I suspect this is an issue related to not fully understanding how to properly clean up pool connections, but it seems there are other issues and users that could benefit from helping figure this out. Other similar issues are #519 and #696.
My question is really what is a correct method for refreshing/cleaning up connections or the whole pool periodically? And also to ensure that on some sort of connection error we can re-setup the pool entirely so we have a robust continuous db connection.
We initially tried using pool.close() wrapped in wait_for, but it did not work. Since the docs say It is advisable to use asyncio.wait_for() to set a timeout. and close() now waits until all pool connections are released before closing them and the pool, however in wait_for The function will wait until the future is actually cancelled, so the total wait time may exceed the timeout. So the thought was maybe there was no cancellation happenening and close was getting infinitely stuck.
As a backup, we tried to simply hard terminate all connections periodically and then re-setup the db pool. I thought this should surely work, but we still eventually hang all connections. Below is code that was attempting to robustly terminate the pool and then re-set it up.
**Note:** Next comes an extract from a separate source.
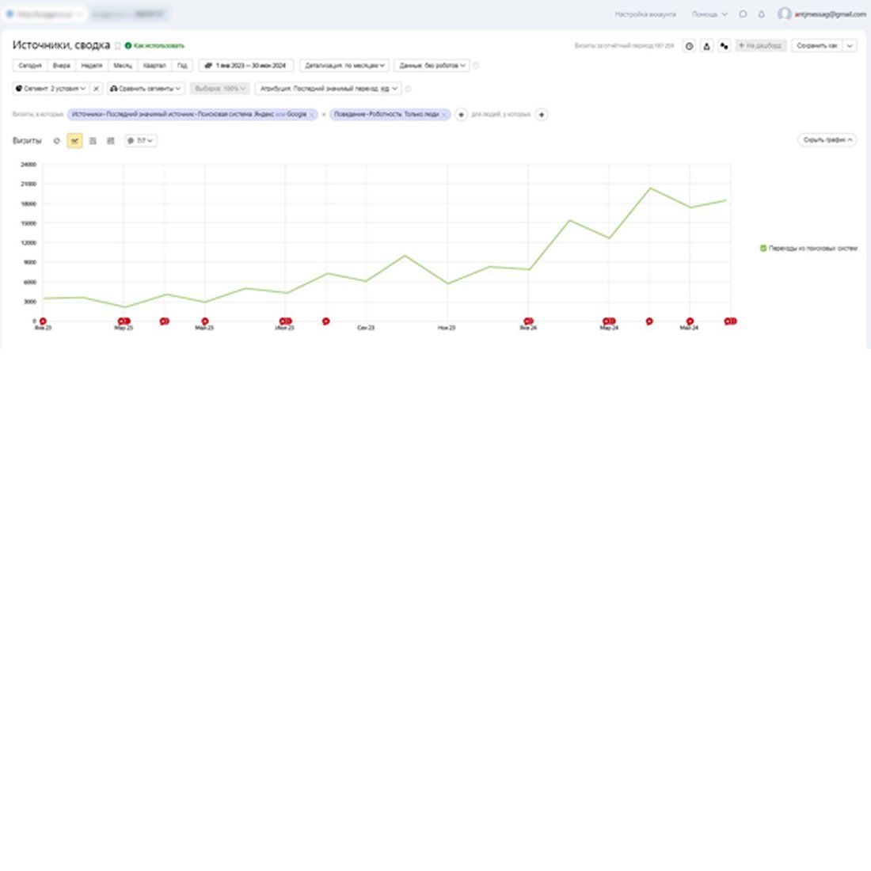Switch to pie chart view icon
The width and height of the screenshot is (871, 871).
click(57, 141)
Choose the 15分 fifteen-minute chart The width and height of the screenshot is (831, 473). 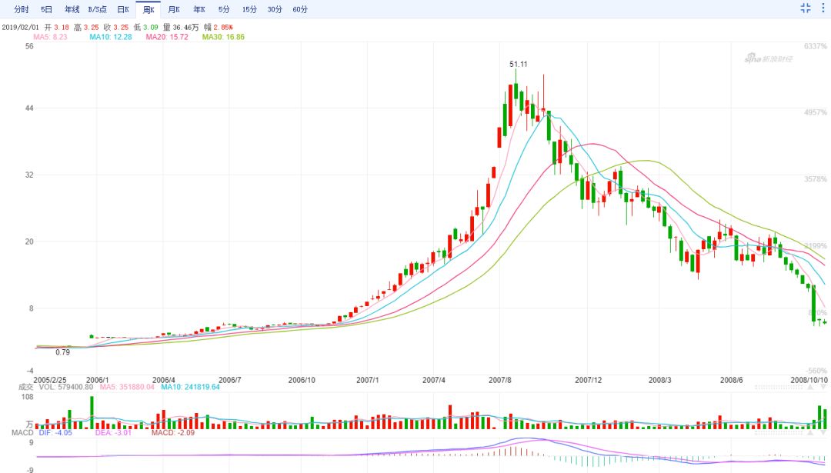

The code works fine initially to connect to DB and run queries, but over time, the processes using this object simply can not access the database, there are no errors, there are simply no more operations performed on the DB. All other async functions that are doing other operations are running fine (e.g. connecting to external apis), but no operations on the DB are being performed.
The thought is that something must be hanging and the connections are stale somehow, but awaits are not returning nor failing, as a result all DB operations are just queued?
Really just trying to figure out how to:
1) create a connection pool to be used in an effectively infinitely long running process
2) be able to fully close down the pool and refresh it if errors or connection failures are detected (or just do this periodically)
import asyncio
import asyncpg
import logging
import random
import time
import traceback
class AsyncRedshiftDbConnect(object):
def __init__(self,
loop = None,
endpoint: str = '',
database_name: str = '',
port: str = '',
username: str = '',
password: str = '',
pool_size: int=1,
reset_time: int=2*3600,
):
if loop:
self.loop = loop
else:
self.loop = asyncio.get_event_loop()
self._endpoint = endpoint
self._port = port
self._dbname = database_name
self._user = username
self._pass = password
self._db_pool = None
self._pool_size = pool_size
assert isinstance(self._pool_size, int)
assert self._pool_size >= 1 and self._pool_size <= 50
self._reset_run = 0
self._reset_time = reset_time
self._pool_is_resetting = False
self._closing_pool = False
# kick off checks for the connection and setup initial connection
self.loop.call_soon(lambda: asyncio.ensure_future(self.maintain_connection()))
self.reset_db_pool()
def is_connection_available(self) -> bool:
if self._closing_pool or self._pool_is_resetting or not self._db_pool:
return False
else:
return True
def reset_db_pool(self, delay: int=0):
# non-async function to schedule the reset db pool
if not delay:
self.loop.call_soon(lambda: asyncio.ensure_future(self.async_reset_db_pool()))
else:
self.loop.call_later(delay, lambda: asyncio.ensure_future(self.async_reset_db_pool()))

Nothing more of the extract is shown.